Newspaper reporter ranks as worst job: Report

CARLSBAD - Newspaper reporter, a job that traditionally has attracted many aspiring writers, been romanticized in movies and helped bring down corrupt presidents, has been named the worst job in the US, according to a new report.

The new 2013 CareerCast Jobs Rated Report has ranked the best and worst US jobs for 25 years.

Almost 350 daily newspapers have either folded or become online-only publications in the past 25 years, and the prospects for many of the remaining papers aren't good, limiting job opportunities for reporters.

Ranked at job number 126 when the first Jobs Rated Report was published in 1988, newspaper reporters have fared poorly in the report for years due to the job's high stress and tight deadlines, low pay and requirement to work in all conditions to get the story.

Ever-shrinking newsrooms, dwindling budgets and competition from Internet businesses have created a very difficult environment, finally driving the position to dead last on this year's Jobs Rated Report.

Ad revenues are 60 per cent of what they were a decade ago and papers have continued to reduce traditional newsroom staff, which has declined about 30 per cent since its peak in 2000, says a new report from the Pew Research Center.
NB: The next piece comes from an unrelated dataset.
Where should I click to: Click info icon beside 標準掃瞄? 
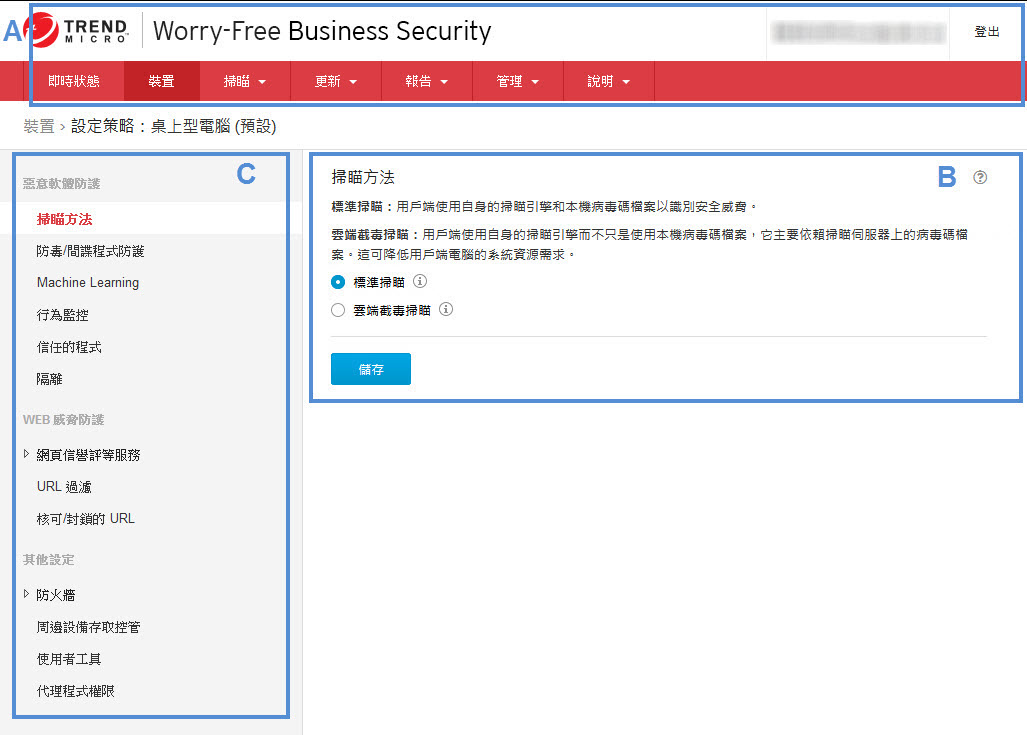[420, 282]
But journalism is not a dying art, nor is reporting a profession without prospects. Rethinking the industry has made reporters adapt.
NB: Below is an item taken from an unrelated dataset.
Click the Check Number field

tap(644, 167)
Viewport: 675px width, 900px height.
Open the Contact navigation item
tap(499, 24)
"People who love to write can consider working for online publications or make the transition to a job in advertising or public relations," says Tony Lee, publisher, CareerCast.

"There are many jobs in communications that offer better hours, greater stability, a work/life balance and a healthier hiring outlook than being a newspaper reporter."

Technological advancements hurt other professions ranked among the worst jobs of 2013, including meter reader, which is more often done digitally than in person.

The job of mail carrier also landed near the bottom of the list, due to post office closures and snail mail being replaced by email and text messaging. The BLS reports that the number of mail carrier jobs will fall by 26 per cent in the coming years.

High pay, low stress, a robust hiring outlook, a healthy work environment and minimal physical exertion combine to make actuary the top job for 2013.

An actuary assesses risk probabilities, often for insurance purposes, using statistical data, environmental impacts and situational trends. Biomedical engineer, software engineer, audiologist and financial planner round out the top five.

"The best jobs offer the ultimate career goal -- personal fulfillment," says Lee. "They also offer a bright outlook and abundant job opportunities for years to come."